In his brief, appellant assumes that $26,000 of the 1978 loan was used to pay off the mortgage on the home, apparently deriving this number from respondent's testimony at trial, although appellant provides no citation to the record. There is evidence in the record that the loan balance near the end of 1976 (before the parties were married) was $23,482.91, and that at the time the 1978 loan was taken, the remaining balance on the home mortgage was $22,800. This court is not in a position to determine the precise portion of the proceeds from the new loan used to repay the preexisting one, but it is apparent that $26,000 is not the proper figure.
Appellant's argument is based on a line of cases considering the division of interests when community property is used to reduce the encumbrance on separate property. In In re Marriage of Moore (1980) 28 Cal.3d 366 [ 168 Cal.Rptr. 662, 618 P.2d 208], the wife purchased a house eight months before the marriage with a down payment and loan for the balance, took title in her name as a single woman, and made payments on the loan that slightly reduced its principal. During the marriage the parties made loan payments with community property funds. Upon dissolution, the community was given "`a pro tanto community property interest in such property in the ratio that the payments on the purchase price with community funds bear to the payments made with separate funds.'" ( Id. at p. 372.) Thus, in order to determine the separate property interest in the property, the court divided the separate property contributions (down payment and loan amount minus amount by which community property payments reduced principal balance of loan) by the purchase price of the property; to determine the community property interest, the court divided the amount by which community property payments reduced the principal by the purchase price. ( Id. at pp. 373-374.) The community and separate property percentages were then multiplied by the total appreciation of the property during marriage to calculate the respective financial interests.

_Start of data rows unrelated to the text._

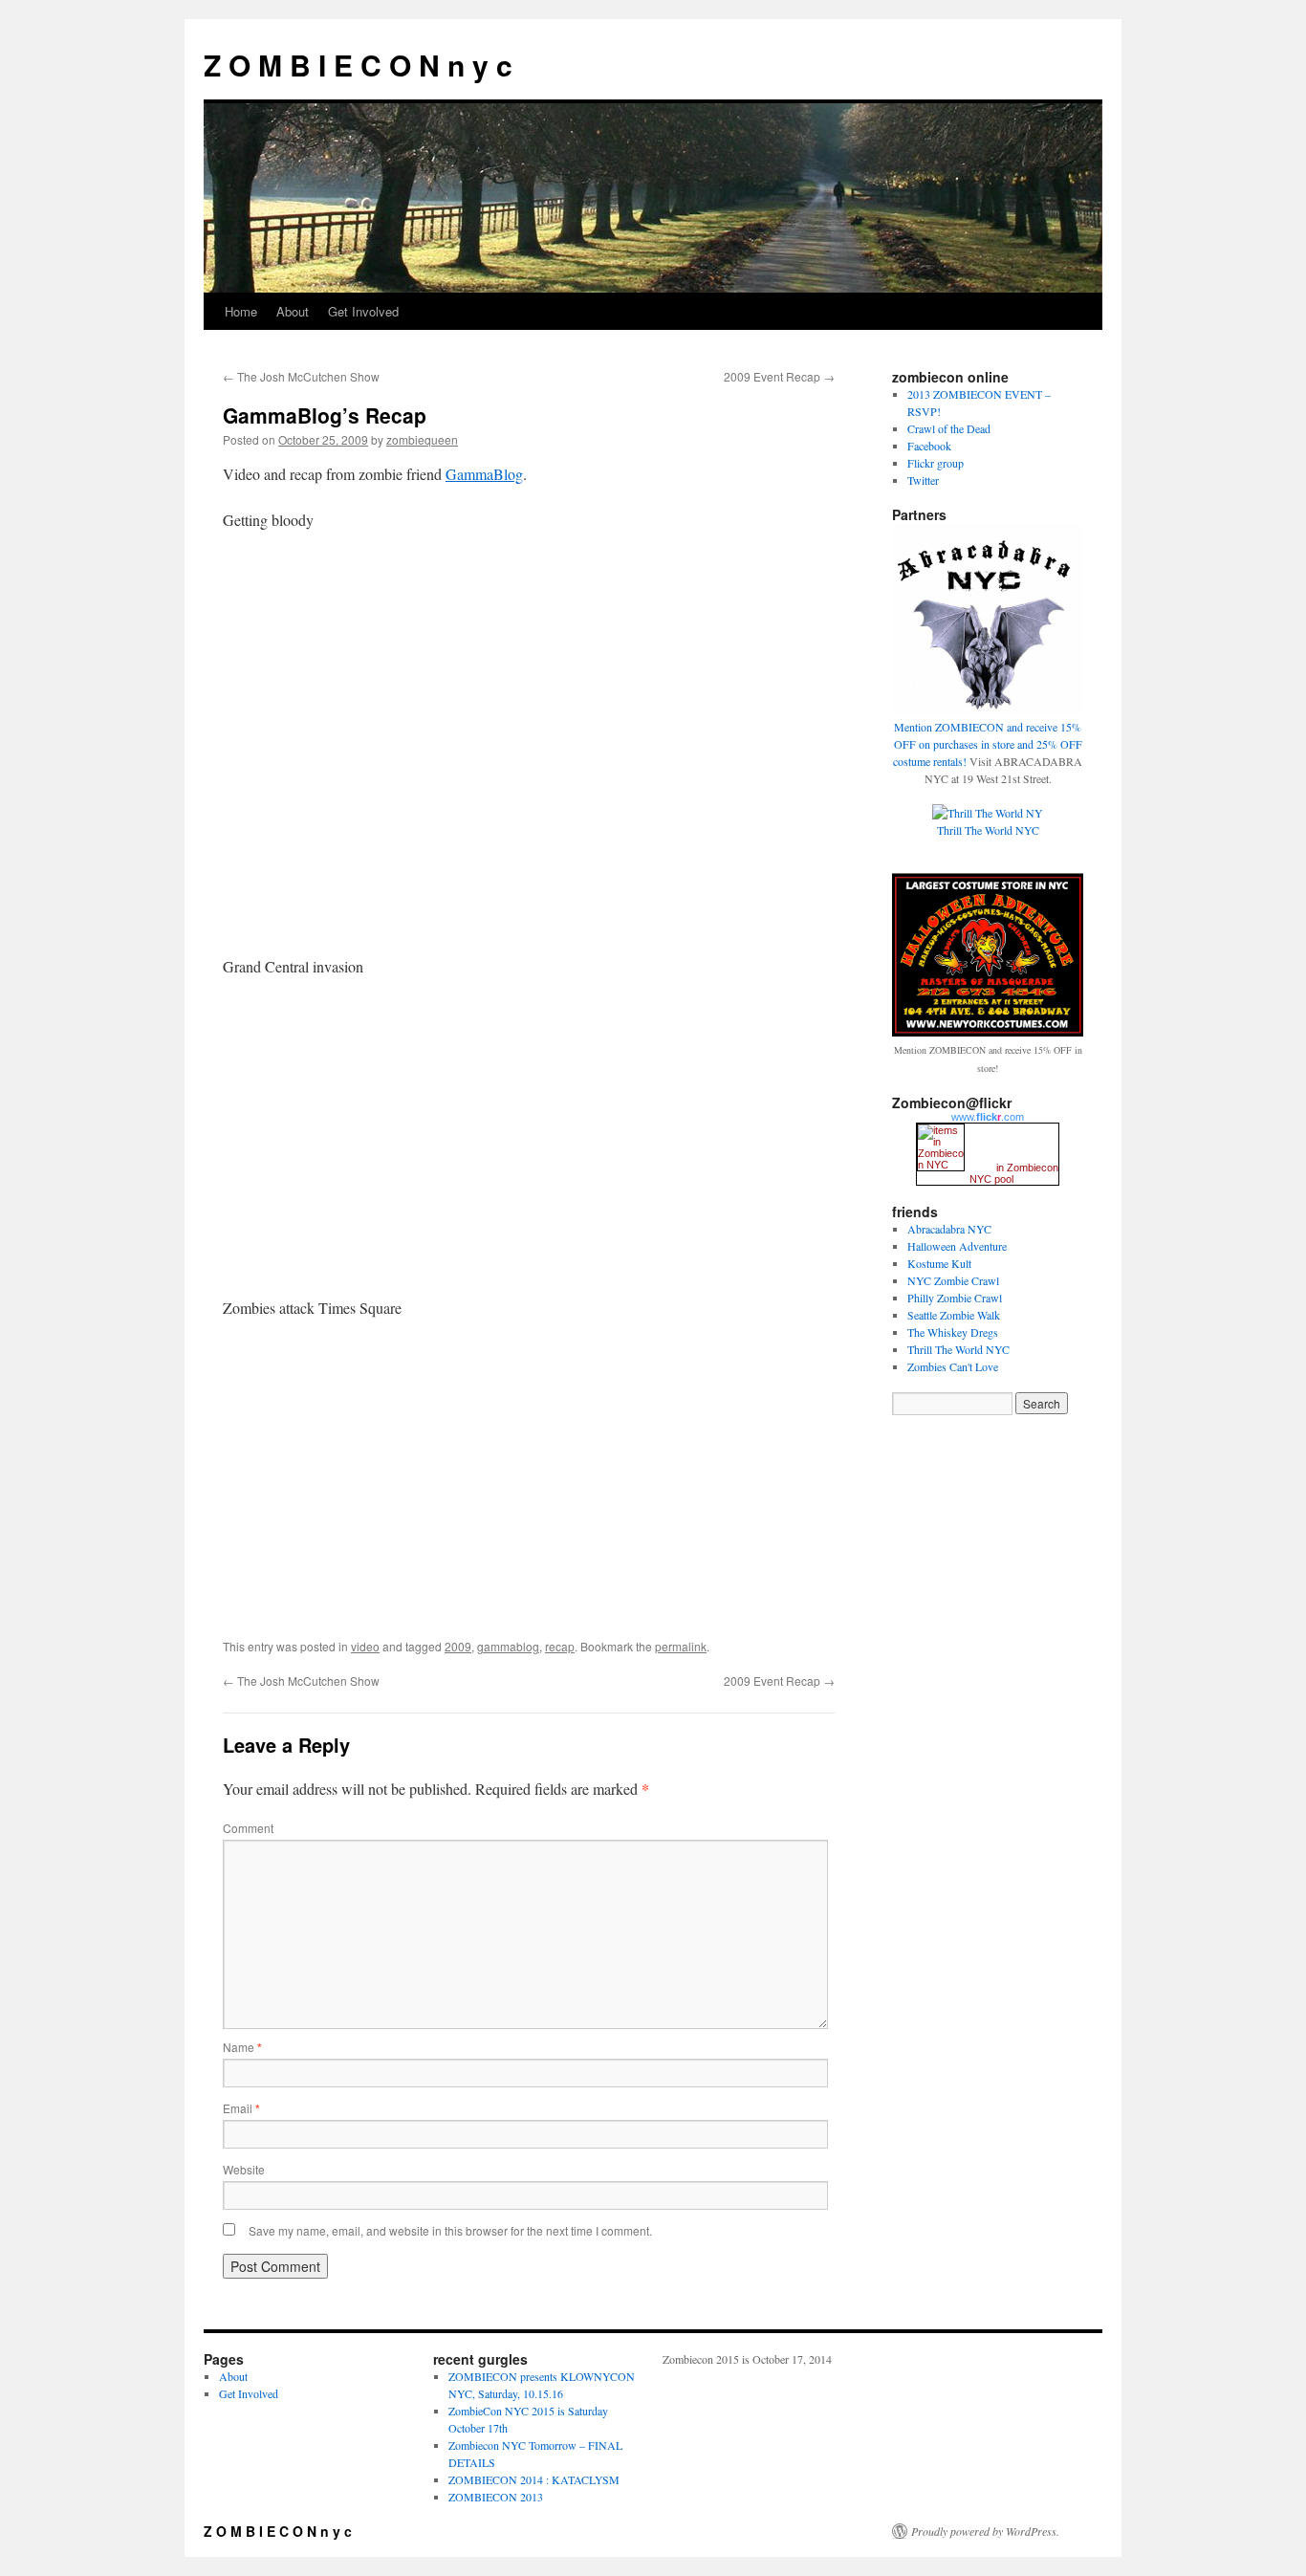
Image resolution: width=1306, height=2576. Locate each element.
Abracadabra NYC (949, 1228)
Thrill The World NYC (958, 1349)
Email (241, 2108)
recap (560, 1646)
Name (242, 2047)
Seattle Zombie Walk (953, 1314)
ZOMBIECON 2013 (495, 2496)
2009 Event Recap (779, 376)
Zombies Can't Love (952, 1366)
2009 (458, 1646)
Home (241, 311)
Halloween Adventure (957, 1246)
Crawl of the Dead (948, 428)
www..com (987, 1117)
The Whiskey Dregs (952, 1332)
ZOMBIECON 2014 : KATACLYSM (534, 2479)
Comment (248, 1828)
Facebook (929, 445)
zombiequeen (422, 439)
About (292, 311)
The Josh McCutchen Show (301, 376)
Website (244, 2169)
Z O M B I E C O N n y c (358, 64)
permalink (681, 1646)
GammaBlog (484, 474)
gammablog (508, 1646)
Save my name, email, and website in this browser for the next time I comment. (450, 2230)
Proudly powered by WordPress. (985, 2531)
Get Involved (363, 311)
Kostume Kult (939, 1263)
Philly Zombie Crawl (954, 1297)
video (365, 1646)
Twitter (923, 480)
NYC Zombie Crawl (953, 1280)
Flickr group (935, 462)
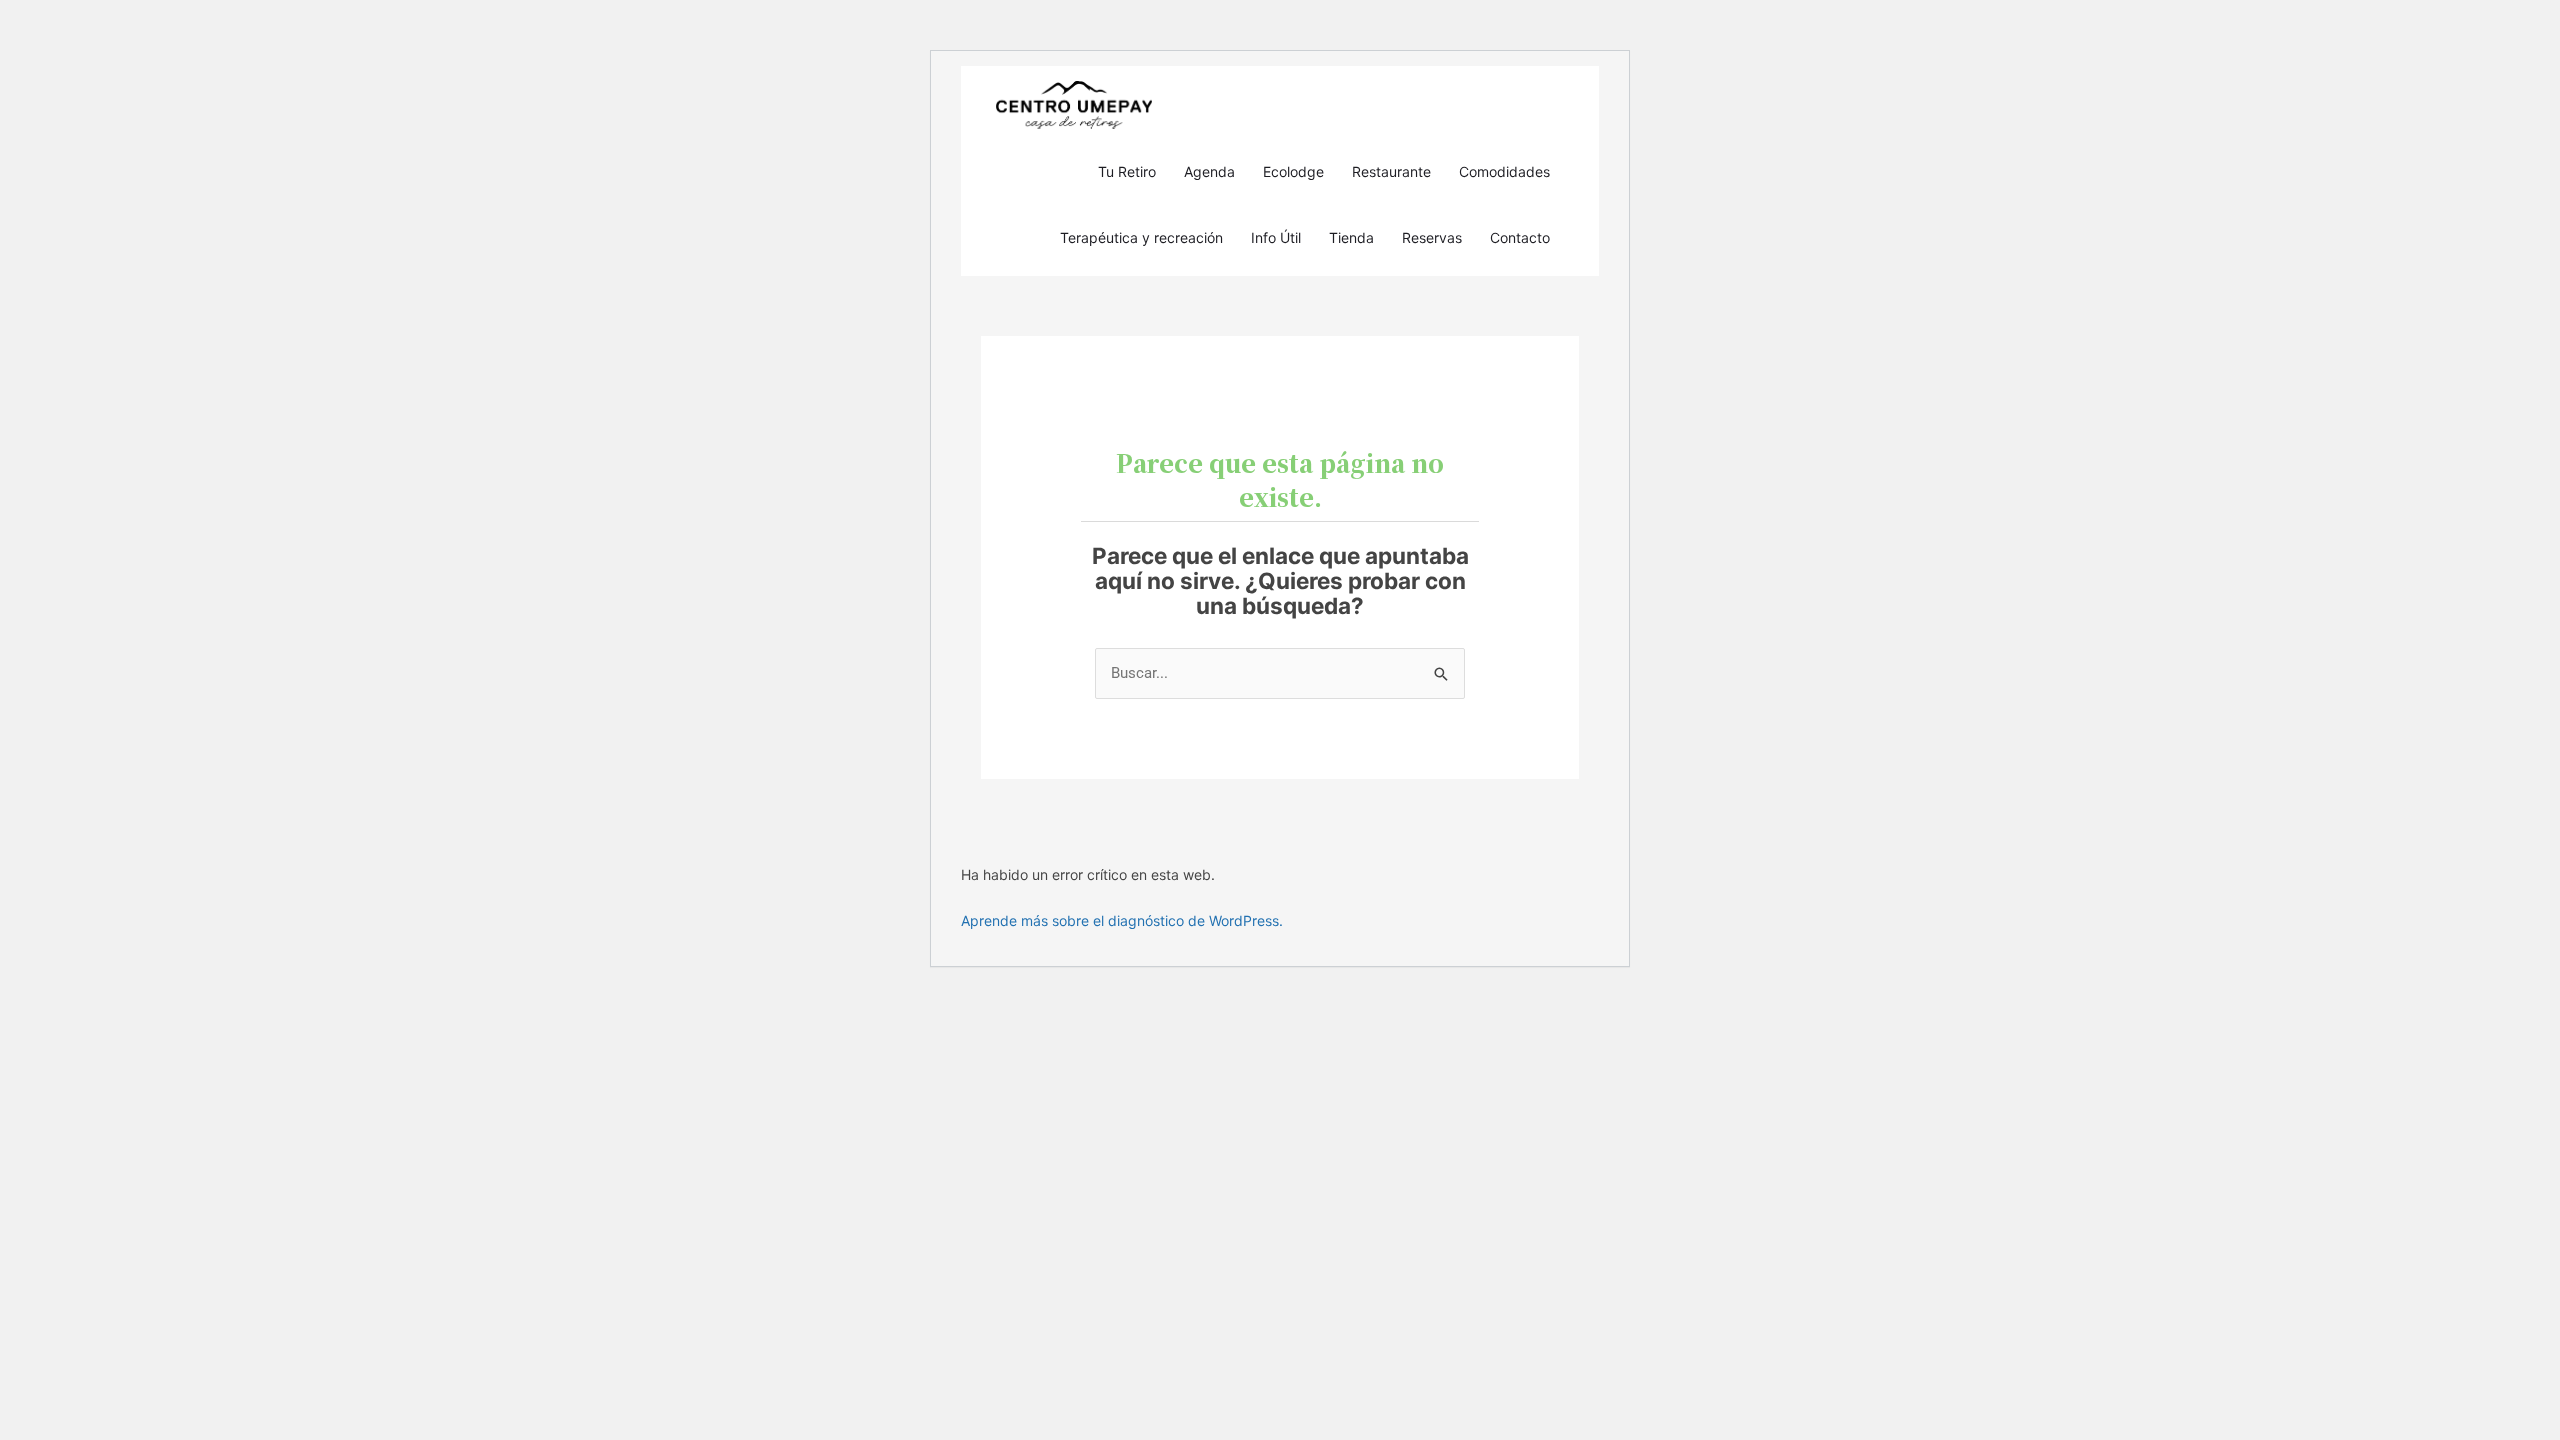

In In re Marriage of Marsden (1982) 130 Cal.App.3d 426 [181 Cal.Rptr. 910], the husband purchased real property and had a home constructed some nine years before the marriage; after the marriage, the loan payments were made with community funds. Following Moore, Marsden calculated the separate property interest as the purchase price less the amount by which the community payments had reduced the principal of the loan, divided by the purchase price of the home; the community interest was calculated by dividing the amount by which community payments had reduced the loan principal by the purchase price. These percentages (75.98 percent separate property and 24.02 percent community property) were then multiplied by the appreciation of the property during the marriage. The husband's total separate property interest consisted of the down payment, loan payments made before the marriage and after separation, the appreciation of the property before the marriage, 75.98 percent of the appreciation of the property during the marriage, and half of 24.02 percent community share of the appreciation during the marriage. The wife's share of the community property interest was one-half of the sum of the amount of community payments reducing the loan principal plus the 24.02 percent community share of the appreciation during marriage.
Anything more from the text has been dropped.